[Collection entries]
* * * *

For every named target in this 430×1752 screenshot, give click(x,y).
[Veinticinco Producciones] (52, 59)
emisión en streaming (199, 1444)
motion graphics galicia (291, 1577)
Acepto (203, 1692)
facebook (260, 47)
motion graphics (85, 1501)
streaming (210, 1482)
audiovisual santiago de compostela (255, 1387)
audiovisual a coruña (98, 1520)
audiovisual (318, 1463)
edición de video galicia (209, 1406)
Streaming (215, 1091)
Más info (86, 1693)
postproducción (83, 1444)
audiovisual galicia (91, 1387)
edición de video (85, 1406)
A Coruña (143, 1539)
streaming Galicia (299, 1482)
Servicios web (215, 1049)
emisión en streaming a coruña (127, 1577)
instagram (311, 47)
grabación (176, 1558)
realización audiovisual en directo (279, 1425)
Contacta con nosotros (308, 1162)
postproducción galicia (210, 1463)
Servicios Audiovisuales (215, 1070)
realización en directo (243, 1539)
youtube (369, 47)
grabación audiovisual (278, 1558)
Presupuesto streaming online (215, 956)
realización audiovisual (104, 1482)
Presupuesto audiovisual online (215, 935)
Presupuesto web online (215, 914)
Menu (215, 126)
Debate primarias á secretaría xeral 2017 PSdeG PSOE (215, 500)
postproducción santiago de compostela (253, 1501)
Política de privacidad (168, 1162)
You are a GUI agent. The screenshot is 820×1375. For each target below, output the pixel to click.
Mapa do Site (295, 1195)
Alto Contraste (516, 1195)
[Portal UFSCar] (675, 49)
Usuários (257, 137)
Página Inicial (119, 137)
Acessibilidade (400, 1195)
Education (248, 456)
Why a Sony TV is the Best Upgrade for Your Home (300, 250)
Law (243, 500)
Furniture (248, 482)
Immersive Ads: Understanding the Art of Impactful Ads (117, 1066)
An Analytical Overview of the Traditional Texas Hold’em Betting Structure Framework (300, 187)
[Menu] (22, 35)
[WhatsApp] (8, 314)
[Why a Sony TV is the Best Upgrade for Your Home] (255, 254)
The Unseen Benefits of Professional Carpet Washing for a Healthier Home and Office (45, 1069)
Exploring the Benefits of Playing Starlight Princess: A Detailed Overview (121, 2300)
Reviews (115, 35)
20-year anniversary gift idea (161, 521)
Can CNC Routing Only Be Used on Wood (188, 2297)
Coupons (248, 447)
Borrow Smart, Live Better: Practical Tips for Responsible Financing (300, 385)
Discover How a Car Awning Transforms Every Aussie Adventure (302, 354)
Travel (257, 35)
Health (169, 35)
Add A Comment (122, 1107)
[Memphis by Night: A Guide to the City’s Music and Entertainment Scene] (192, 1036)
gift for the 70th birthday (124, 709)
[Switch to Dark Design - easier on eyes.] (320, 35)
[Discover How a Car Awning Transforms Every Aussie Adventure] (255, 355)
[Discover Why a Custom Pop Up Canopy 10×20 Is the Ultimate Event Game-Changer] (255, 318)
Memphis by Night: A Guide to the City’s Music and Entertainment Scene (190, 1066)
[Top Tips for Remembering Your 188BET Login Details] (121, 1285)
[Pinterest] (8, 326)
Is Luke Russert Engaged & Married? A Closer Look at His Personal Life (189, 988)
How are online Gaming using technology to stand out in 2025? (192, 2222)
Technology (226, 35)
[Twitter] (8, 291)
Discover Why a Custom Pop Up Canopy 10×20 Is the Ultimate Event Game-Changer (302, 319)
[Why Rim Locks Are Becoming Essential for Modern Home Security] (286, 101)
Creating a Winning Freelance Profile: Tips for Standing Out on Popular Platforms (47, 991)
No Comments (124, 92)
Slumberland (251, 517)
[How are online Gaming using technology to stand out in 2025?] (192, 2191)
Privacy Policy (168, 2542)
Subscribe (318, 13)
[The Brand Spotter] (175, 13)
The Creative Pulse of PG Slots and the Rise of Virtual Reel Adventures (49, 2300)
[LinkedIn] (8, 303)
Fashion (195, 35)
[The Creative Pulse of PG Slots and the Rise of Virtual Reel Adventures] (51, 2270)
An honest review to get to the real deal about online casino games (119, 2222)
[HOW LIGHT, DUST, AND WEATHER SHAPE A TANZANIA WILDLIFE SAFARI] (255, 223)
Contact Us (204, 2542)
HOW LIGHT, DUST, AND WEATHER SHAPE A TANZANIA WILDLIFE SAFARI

* * * *

▶ _Task description_: Check all the records above and select each line where the string "Servicios" is found.

▶ _Answer space_:
Servicios web (215, 1049)
Servicios Audiovisuales (215, 1070)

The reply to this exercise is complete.